Aggressive squirrels are sinking their rodentures into park-goers.
There’s been a concerning number of squirrel bites and scratches in Lower Manhattan’s Rockefeller Park Playground area, the Battery Park City Authority says.
The agency is warning park-goers to keep their distance from the pesky rodents.
“We urge New Yorkers and visitors not to feed squirrels as they are perfectly capable of feeding themselves — and they can bite!,” says Richard Simon, director of the NYC Parks Wildlife Unit.
The BPCA has posted signs throughout the park warning people not to feed the squirrels. But parents say the problem is beyond their control at this point.
“We don’t bring food around in the stroller because I’ve seen them go in people’s strollers and know exactly where to go,” one parent told ABC7 Monday.
The brazen squirrels tend to fit a profile: “Squirrels exhibiting aggressive behavior have usually been fed by humans before — and are looking to eat again,” BPCA writes.
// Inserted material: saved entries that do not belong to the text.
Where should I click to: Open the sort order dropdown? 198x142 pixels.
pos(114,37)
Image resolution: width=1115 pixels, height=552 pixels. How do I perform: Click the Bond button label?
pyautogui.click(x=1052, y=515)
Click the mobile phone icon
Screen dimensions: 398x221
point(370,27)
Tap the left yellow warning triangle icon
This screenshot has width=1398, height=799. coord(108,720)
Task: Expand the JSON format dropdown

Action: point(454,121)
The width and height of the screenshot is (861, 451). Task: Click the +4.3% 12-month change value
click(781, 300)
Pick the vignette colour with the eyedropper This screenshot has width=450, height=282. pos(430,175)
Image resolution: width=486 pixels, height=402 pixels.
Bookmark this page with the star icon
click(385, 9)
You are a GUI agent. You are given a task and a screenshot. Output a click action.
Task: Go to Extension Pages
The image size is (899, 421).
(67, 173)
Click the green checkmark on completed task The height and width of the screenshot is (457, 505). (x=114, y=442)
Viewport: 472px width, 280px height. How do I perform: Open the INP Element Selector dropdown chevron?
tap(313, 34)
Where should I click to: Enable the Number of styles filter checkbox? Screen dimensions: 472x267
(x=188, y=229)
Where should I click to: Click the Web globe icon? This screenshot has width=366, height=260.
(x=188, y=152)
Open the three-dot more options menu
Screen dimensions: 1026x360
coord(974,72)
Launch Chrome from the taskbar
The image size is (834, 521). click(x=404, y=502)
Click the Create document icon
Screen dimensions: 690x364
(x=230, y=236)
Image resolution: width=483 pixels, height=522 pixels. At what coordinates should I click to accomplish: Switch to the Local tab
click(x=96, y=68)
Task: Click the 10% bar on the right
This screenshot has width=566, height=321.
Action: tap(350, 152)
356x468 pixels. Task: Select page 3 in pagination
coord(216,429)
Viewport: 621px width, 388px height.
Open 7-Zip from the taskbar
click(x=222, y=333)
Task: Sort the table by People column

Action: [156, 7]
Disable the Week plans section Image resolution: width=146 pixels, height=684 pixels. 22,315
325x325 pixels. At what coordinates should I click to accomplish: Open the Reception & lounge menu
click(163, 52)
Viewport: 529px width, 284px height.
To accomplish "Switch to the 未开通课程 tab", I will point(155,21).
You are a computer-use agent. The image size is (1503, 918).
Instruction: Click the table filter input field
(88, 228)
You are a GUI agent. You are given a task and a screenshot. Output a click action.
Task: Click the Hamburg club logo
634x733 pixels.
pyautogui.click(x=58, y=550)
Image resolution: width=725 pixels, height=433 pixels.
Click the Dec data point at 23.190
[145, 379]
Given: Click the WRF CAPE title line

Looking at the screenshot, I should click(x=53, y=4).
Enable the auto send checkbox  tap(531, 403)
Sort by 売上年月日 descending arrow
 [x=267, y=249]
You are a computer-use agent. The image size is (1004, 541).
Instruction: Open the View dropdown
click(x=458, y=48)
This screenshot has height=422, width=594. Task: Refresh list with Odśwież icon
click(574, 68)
Roughly 30 New Yorkers a year are bitten by squirrels, the New York City Health Department tells the Wall Street Journal. The bites generally happen to people who’ve been feeding the squirrels. Fortunately, squirrels don’t carry rabies.
In fact, eastern gray squirrels — the main species in NYC — pose a bigger threat to electrical lines than they do to the human immune system. “In 1987, a squirrel gnawed on a power line at the NASDAQ computer center, shutting down stock trading for over an hour,” reads a city website profiling eastern grays.
The city has sought to outlaw feeding squirrels, making it a fine-able offense.
“Squirrels can find their own food, which is healthier for them than human food,” Simon says. “Feeding a squirrel can make them less fearful of humans, which can also hurt them in the long run.”